Action item: In the records below, take the line containing "Screen dimensions: 985x554" and every line following it, and write them out exactly.

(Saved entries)
::::
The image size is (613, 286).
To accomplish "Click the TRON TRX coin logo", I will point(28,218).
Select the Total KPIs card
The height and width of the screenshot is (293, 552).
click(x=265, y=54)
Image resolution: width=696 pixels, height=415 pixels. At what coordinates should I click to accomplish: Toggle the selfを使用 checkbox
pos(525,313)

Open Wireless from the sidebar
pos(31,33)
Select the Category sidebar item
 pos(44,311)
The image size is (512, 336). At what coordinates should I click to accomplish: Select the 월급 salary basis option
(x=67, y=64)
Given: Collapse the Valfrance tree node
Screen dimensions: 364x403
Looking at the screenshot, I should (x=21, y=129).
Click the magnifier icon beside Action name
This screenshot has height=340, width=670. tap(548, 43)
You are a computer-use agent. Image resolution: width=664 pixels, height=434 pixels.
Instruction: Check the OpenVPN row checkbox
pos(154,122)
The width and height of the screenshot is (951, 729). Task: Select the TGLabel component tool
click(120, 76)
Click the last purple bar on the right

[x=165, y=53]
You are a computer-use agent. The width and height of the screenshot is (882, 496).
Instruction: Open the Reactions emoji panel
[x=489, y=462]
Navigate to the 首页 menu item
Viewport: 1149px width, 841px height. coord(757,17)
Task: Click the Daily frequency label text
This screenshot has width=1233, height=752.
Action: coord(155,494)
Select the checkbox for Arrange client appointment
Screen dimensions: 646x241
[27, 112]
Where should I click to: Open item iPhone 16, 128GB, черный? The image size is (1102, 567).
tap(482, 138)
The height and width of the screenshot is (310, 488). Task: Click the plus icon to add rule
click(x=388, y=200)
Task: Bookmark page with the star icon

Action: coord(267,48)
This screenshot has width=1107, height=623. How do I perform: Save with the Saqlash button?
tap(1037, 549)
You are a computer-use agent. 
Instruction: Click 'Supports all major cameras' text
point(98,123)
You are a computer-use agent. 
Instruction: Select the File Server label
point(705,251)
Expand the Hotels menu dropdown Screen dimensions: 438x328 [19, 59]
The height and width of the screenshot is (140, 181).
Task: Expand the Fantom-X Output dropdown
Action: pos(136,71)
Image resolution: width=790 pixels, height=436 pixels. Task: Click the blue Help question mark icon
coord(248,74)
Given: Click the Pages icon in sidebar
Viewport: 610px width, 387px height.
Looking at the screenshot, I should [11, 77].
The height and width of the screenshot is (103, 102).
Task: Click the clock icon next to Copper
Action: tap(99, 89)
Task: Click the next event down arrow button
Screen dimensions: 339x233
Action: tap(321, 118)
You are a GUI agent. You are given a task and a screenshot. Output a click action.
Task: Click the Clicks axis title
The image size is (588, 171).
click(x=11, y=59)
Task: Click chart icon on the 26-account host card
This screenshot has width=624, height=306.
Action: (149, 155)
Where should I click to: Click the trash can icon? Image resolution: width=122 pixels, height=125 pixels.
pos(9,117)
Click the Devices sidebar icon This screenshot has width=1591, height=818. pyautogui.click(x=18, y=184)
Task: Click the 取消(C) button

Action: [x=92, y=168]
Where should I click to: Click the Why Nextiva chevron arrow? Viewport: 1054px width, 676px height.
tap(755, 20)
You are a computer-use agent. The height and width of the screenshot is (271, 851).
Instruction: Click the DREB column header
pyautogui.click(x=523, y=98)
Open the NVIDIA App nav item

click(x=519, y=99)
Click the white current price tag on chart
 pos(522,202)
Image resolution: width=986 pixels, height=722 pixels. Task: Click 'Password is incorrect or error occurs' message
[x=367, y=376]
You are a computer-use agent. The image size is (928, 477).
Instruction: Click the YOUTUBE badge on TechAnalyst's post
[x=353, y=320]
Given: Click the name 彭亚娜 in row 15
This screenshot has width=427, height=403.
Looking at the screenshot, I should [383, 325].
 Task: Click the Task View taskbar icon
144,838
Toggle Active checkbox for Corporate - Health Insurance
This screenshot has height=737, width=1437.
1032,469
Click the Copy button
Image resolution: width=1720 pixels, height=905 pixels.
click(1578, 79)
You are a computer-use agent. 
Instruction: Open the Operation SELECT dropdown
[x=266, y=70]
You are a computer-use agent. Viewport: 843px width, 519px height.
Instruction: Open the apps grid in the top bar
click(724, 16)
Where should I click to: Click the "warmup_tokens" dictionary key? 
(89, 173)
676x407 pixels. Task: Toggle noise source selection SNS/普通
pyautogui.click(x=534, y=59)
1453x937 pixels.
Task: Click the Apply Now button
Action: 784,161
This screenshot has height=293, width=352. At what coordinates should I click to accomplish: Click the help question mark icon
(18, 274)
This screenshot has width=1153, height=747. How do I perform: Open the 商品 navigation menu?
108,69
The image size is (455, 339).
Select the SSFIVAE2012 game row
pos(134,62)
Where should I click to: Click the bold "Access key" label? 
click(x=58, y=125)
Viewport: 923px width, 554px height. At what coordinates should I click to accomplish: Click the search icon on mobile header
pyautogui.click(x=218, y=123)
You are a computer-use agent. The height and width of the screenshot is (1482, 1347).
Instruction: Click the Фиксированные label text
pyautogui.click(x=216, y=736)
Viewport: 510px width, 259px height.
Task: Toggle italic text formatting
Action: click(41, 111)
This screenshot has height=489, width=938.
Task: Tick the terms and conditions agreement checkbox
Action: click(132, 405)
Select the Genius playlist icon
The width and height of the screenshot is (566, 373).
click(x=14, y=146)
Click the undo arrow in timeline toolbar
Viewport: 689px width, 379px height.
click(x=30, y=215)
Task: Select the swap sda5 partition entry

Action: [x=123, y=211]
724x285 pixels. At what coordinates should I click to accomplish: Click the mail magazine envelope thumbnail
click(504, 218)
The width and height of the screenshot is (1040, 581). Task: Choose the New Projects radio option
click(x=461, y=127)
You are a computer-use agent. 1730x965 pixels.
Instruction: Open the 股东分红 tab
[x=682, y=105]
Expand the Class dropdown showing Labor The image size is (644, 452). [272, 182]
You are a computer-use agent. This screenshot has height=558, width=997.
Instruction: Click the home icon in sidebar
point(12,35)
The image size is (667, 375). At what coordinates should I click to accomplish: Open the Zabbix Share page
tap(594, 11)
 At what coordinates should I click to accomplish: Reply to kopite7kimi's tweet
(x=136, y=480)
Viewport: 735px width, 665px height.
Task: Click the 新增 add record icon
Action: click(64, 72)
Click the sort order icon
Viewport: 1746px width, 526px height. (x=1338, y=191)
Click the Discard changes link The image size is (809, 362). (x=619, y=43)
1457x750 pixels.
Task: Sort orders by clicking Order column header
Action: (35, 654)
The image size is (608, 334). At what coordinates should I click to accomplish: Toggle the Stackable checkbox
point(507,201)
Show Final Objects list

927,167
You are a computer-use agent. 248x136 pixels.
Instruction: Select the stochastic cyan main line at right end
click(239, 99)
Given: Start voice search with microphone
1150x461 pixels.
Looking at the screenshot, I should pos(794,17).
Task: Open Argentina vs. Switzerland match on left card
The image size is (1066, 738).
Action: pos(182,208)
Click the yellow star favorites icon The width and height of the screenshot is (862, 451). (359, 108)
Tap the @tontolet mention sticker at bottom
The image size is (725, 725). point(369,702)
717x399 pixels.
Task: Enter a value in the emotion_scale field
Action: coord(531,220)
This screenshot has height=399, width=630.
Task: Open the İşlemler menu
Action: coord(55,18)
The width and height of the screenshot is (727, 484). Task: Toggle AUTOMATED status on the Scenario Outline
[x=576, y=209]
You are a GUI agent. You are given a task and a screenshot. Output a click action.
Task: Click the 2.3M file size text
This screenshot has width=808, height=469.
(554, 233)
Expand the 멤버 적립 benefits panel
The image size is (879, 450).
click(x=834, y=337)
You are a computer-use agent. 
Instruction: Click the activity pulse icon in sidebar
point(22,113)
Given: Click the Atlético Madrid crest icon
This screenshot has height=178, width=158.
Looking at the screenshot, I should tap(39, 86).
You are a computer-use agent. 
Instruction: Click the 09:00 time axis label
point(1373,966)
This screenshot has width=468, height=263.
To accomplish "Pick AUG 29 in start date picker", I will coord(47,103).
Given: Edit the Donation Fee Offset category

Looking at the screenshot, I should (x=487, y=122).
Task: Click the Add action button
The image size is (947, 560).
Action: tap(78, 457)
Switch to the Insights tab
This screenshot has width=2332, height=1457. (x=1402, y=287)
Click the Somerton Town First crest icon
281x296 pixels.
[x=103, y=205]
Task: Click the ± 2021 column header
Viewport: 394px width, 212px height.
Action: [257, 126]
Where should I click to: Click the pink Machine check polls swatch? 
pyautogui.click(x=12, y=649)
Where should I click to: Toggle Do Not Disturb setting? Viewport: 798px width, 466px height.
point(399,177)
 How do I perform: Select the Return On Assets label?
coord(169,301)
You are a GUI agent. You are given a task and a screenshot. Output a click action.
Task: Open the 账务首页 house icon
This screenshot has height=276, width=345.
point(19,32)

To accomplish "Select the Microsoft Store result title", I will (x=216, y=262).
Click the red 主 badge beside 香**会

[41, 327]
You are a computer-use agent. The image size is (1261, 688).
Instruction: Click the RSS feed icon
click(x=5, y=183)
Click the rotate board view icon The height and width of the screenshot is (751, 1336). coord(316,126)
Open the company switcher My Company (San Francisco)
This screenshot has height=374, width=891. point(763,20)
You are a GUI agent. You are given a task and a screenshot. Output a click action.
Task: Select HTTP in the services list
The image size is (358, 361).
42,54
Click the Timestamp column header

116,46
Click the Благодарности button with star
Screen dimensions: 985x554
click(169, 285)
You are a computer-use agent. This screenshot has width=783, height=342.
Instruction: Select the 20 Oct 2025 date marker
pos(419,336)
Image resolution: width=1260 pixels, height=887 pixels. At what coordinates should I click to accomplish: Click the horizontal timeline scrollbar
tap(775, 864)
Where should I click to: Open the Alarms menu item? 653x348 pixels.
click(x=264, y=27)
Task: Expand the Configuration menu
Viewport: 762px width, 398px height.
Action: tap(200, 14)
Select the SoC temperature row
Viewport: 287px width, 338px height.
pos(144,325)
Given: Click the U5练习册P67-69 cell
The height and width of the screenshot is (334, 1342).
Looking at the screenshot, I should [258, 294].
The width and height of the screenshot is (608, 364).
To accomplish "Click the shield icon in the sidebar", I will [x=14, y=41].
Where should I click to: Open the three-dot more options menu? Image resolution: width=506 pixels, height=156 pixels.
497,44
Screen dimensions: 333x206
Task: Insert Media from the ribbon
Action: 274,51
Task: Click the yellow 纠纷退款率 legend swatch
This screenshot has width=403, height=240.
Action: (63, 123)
::::
Task response:
Screen dimensions: 985x554
click(169, 285)
You are a computer-use agent. This screenshot has width=783, height=342.
Instruction: Select the 20 Oct 2025 date marker
pos(419,336)
Image resolution: width=1260 pixels, height=887 pixels. At what coordinates should I click to accomplish: Click the horizontal timeline scrollbar
tap(775, 864)
Where should I click to: Open the Alarms menu item? 653x348 pixels.
click(x=264, y=27)
Task: Expand the Configuration menu
Viewport: 762px width, 398px height.
Action: tap(200, 14)
Select the SoC temperature row
Viewport: 287px width, 338px height.
pos(144,325)
Given: Click the U5练习册P67-69 cell
The height and width of the screenshot is (334, 1342).
Looking at the screenshot, I should [258, 294].
The width and height of the screenshot is (608, 364).
To accomplish "Click the shield icon in the sidebar", I will [x=14, y=41].
Where should I click to: Open the three-dot more options menu? Image resolution: width=506 pixels, height=156 pixels.
497,44
Screen dimensions: 333x206
Task: Insert Media from the ribbon
Action: 274,51
Task: Click the yellow 纠纷退款率 legend swatch
This screenshot has width=403, height=240.
Action: (63, 123)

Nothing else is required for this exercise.